特集 2014年4月18日

100年の歴史が生み出す、三色ライスと懐かし写真

全体的に地味な色合いの『三色ライス』。
全体的に地味な色合いの『三色ライス』。
手頃な価格と安心の味と入りやすさが魅力のチェーン店も好きだし、若者に人気のおしゃれなカフェなどに憧れたりもしますが、歴史ある町にたたずむ古くからお店にも心惹かれます。

そういうお店は自分にとっては『変わった』お店だけど、その町の人たちにとっては日常として存在している。そんな独特の空気があっておもしろいなぁと思います。

先日、まさにそんなお店に出会いました。
1980年北海道生まれ。
気が付くと甘いものばかり食べている偏った食生活を送っています。


前の記事:後楽園ホールのグラフィティアート


下町の洋食屋さんの名物メニュー『三色ライス』

そのお店は東京・台東区、千貫神輿で有名な鳥越神社からほど近いところにありました。
いかにも下町の食堂、といった雰囲気が漂う『一新亭』。
下町の食堂っぽい雰囲気の『一新亭』。
下町の食堂っぽい雰囲気の『一新亭』。
何となくラーメンとか中華っぽいのを出すお店かと思いこんでいたので、『洋食』とあって驚きました。

さらに気になったのは、この表示。
『三色ライス』。
『三色ライス』。
カレーライス、ハヤシライス、オムライス。
洋食屋さんの主役級メニューの共演という点では、ハンバーグとエビフライのセットとかミックスグリル、お子様ランチなどと似ているかもしれません。
でも、ライス系のみの盛り合わせって珍しいですよね。
『三色○○』ではパンやだんごあたりはよく見かけますし、三種類の風味の違うクリームが楽しめる『トリオシュークリーム』なんてものを食べたこともありますが、ライスが三色なのは初めて見ました。
ていうか、パンとかだんごなら三色くらい食べられるけどライスは重くない?
すぐお腹いっぱいになっちゃうんじゃ?
そもそも、何故一皿にそこまでライスを盛りつけようとする?

という疑問もあるし、ちょうどお昼ご飯食べてなくてお腹もすいていたし、食べてみることにしました。
手書き立て看板。これのおかげで現役のお店なんだと安心できました。
手書き立て看板。これのおかげで現役のお店なんだと安心できました。

懐かしさと私好みがほどよいバランスの『三色ライス』

『オムライス メンチカツ付』にも激しく心を揺さぶられましたが、ここはせっかくなので『三色ライス』をオーダー。
カレーライス、ハヤシライス、オムライス。
カレーライス、ハヤシライス、オムライス。
一皿にカレーライス、ハヤシライス、オムライスが盛りつけられているという以上に説明も必要ないような明快なメニューですが、想像以上に量が多い!
スマホと比較してボリューム感を伝えようと思ったけどイマイチでした。
スマホと比較してボリューム感を伝えようと思ったけどイマイチでした。
こういった盛り合わせ手系メニューだと、ひとつひとつの量はそれほど多くないものの一皿全部食べるとちょうどお腹いっぱいになる、といった分量であるケースが多いかと思いますが、三色ライスの場合、カレーライスもハヤシライスも小食な女性だったらそれだけで満足してしまうんじゃないかと思うくらいの量がありました。それぞれ0.7人前程度のボリュームでしょうか。

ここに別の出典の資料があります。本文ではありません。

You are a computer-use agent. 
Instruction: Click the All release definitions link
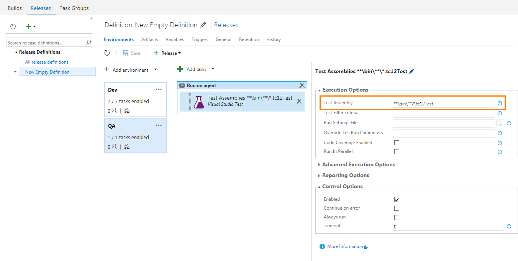click(47, 62)
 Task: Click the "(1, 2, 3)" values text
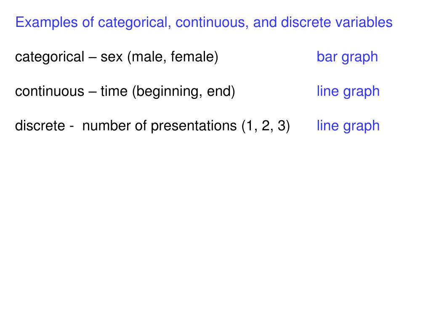pos(266,126)

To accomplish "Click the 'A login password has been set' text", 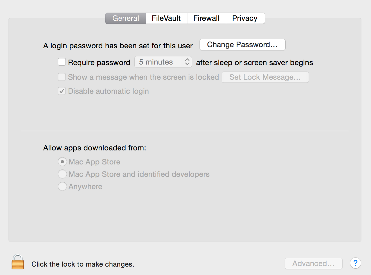I will click(118, 46).
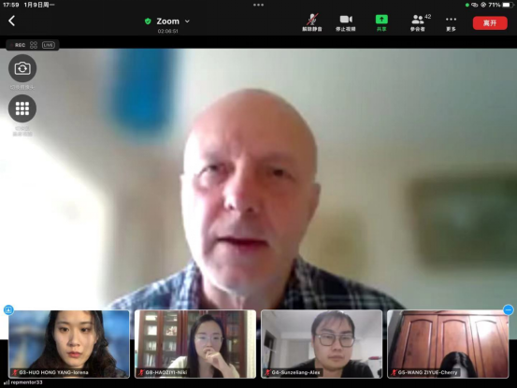
Task: Switch camera using rotate camera icon
Action: point(22,68)
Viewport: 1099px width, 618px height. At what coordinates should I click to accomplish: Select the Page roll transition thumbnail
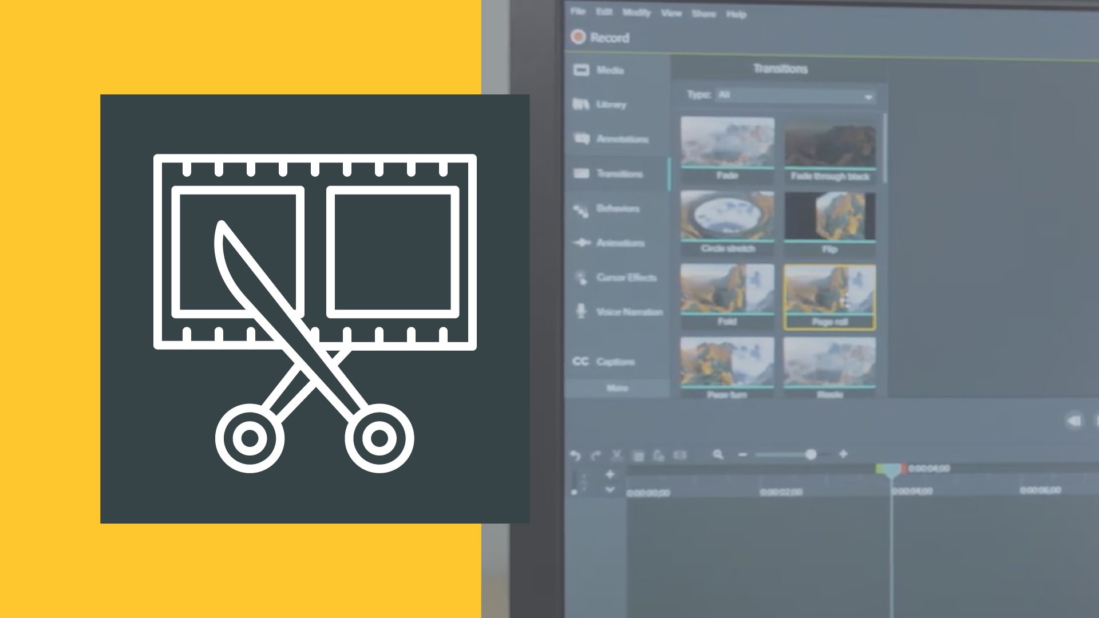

気になる味ですが、黄色っぽくややもったりしていて、辛さはマイルドで食べやすい、「昔ながらの」という形容がぴったりくるカレーライス。
デミグラスソースの濃厚な味わいの中に、独特の酸味と苦みが感じられて、何だか癖になる味のハヤシライス。
そして、玉ねぎと鶏肉がたっぷりのケチャップライスを薄焼き卵でふんわりきれいに巻き込んだオムライス。
どれも美味しいですが、特にオムライスは私の好みでとても美味しかったです。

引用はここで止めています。